> _COMPITO ASSEGNATO_:
Ricopia senza alcuna modifica tutte le righe riportate qui sotto.

[Voci tratte da una fonte di dati]
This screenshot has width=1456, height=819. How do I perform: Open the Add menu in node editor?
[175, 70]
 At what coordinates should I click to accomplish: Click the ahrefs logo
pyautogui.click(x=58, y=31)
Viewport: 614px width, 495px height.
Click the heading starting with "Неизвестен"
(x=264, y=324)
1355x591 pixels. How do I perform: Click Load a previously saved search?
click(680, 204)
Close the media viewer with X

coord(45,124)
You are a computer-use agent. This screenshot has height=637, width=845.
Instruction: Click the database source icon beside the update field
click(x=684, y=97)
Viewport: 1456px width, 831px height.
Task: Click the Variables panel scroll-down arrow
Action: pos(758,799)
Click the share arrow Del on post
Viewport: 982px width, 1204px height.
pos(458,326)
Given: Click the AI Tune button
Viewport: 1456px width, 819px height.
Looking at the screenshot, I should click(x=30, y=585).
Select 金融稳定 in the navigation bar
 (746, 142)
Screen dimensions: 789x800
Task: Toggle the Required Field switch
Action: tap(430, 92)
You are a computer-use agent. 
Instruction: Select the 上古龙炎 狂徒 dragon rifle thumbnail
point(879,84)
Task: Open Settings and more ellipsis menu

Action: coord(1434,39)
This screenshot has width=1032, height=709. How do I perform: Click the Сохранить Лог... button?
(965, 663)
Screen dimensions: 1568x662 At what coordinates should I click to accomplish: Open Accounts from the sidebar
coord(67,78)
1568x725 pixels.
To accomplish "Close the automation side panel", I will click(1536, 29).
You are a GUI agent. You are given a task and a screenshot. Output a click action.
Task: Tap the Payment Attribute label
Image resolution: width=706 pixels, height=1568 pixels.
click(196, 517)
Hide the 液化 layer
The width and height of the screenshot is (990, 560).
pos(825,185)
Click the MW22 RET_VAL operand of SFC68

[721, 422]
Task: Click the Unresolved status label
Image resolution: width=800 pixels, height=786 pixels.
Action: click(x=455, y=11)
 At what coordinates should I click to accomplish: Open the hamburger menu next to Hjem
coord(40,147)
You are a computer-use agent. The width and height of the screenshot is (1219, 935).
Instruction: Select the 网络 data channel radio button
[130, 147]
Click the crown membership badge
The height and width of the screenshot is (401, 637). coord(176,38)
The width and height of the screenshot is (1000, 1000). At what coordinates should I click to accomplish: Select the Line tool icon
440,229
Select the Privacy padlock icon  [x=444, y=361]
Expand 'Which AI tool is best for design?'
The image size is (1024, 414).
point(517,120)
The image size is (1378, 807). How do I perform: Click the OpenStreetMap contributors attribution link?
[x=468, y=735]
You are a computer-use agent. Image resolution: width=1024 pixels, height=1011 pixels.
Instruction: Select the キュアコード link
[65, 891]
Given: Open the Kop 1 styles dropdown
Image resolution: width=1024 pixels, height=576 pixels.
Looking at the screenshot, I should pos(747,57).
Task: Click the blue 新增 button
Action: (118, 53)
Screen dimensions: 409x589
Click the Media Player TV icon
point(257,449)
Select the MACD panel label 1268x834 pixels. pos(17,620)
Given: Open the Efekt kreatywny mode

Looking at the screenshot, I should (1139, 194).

> _RISULTATO CORRETTO_:
This screenshot has width=1456, height=819. How do I perform: Open the Add menu in node editor?
[175, 70]
 At what coordinates should I click to accomplish: Click the ahrefs logo
pyautogui.click(x=58, y=31)
Viewport: 614px width, 495px height.
Click the heading starting with "Неизвестен"
(x=264, y=324)
1355x591 pixels. How do I perform: Click Load a previously saved search?
click(680, 204)
Close the media viewer with X

coord(45,124)
You are a computer-use agent. This screenshot has height=637, width=845.
Instruction: Click the database source icon beside the update field
click(x=684, y=97)
Viewport: 1456px width, 831px height.
Task: Click the Variables panel scroll-down arrow
Action: pos(758,799)
Click the share arrow Del on post
Viewport: 982px width, 1204px height.
pos(458,326)
Given: Click the AI Tune button
Viewport: 1456px width, 819px height.
Looking at the screenshot, I should click(x=30, y=585).
Select 金融稳定 in the navigation bar
 (746, 142)
Screen dimensions: 789x800
Task: Toggle the Required Field switch
Action: tap(430, 92)
You are a computer-use agent. 
Instruction: Select the 上古龙炎 狂徒 dragon rifle thumbnail
point(879,84)
Task: Open Settings and more ellipsis menu

Action: coord(1434,39)
This screenshot has width=1032, height=709. How do I perform: Click the Сохранить Лог... button?
(965, 663)
Screen dimensions: 1568x662 At what coordinates should I click to accomplish: Open Accounts from the sidebar
coord(67,78)
1568x725 pixels.
To accomplish "Close the automation side panel", I will click(1536, 29).
You are a GUI agent. You are given a task and a screenshot. Output a click action.
Task: Tap the Payment Attribute label
Image resolution: width=706 pixels, height=1568 pixels.
click(196, 517)
Hide the 液化 layer
The width and height of the screenshot is (990, 560).
pos(825,185)
Click the MW22 RET_VAL operand of SFC68

[721, 422]
Task: Click the Unresolved status label
Image resolution: width=800 pixels, height=786 pixels.
Action: click(x=455, y=11)
 At what coordinates should I click to accomplish: Open the hamburger menu next to Hjem
coord(40,147)
You are a computer-use agent. The width and height of the screenshot is (1219, 935).
Instruction: Select the 网络 data channel radio button
[130, 147]
Click the crown membership badge
The height and width of the screenshot is (401, 637). coord(176,38)
The width and height of the screenshot is (1000, 1000). At what coordinates should I click to accomplish: Select the Line tool icon
440,229
Select the Privacy padlock icon  [x=444, y=361]
Expand 'Which AI tool is best for design?'
The image size is (1024, 414).
point(517,120)
The image size is (1378, 807). How do I perform: Click the OpenStreetMap contributors attribution link?
[x=468, y=735]
You are a computer-use agent. Image resolution: width=1024 pixels, height=1011 pixels.
Instruction: Select the キュアコード link
[65, 891]
Given: Open the Kop 1 styles dropdown
Image resolution: width=1024 pixels, height=576 pixels.
Looking at the screenshot, I should pos(747,57).
Task: Click the blue 新增 button
Action: (118, 53)
Screen dimensions: 409x589
Click the Media Player TV icon
point(257,449)
Select the MACD panel label 1268x834 pixels. pos(17,620)
Given: Open the Efekt kreatywny mode

Looking at the screenshot, I should (1139, 194).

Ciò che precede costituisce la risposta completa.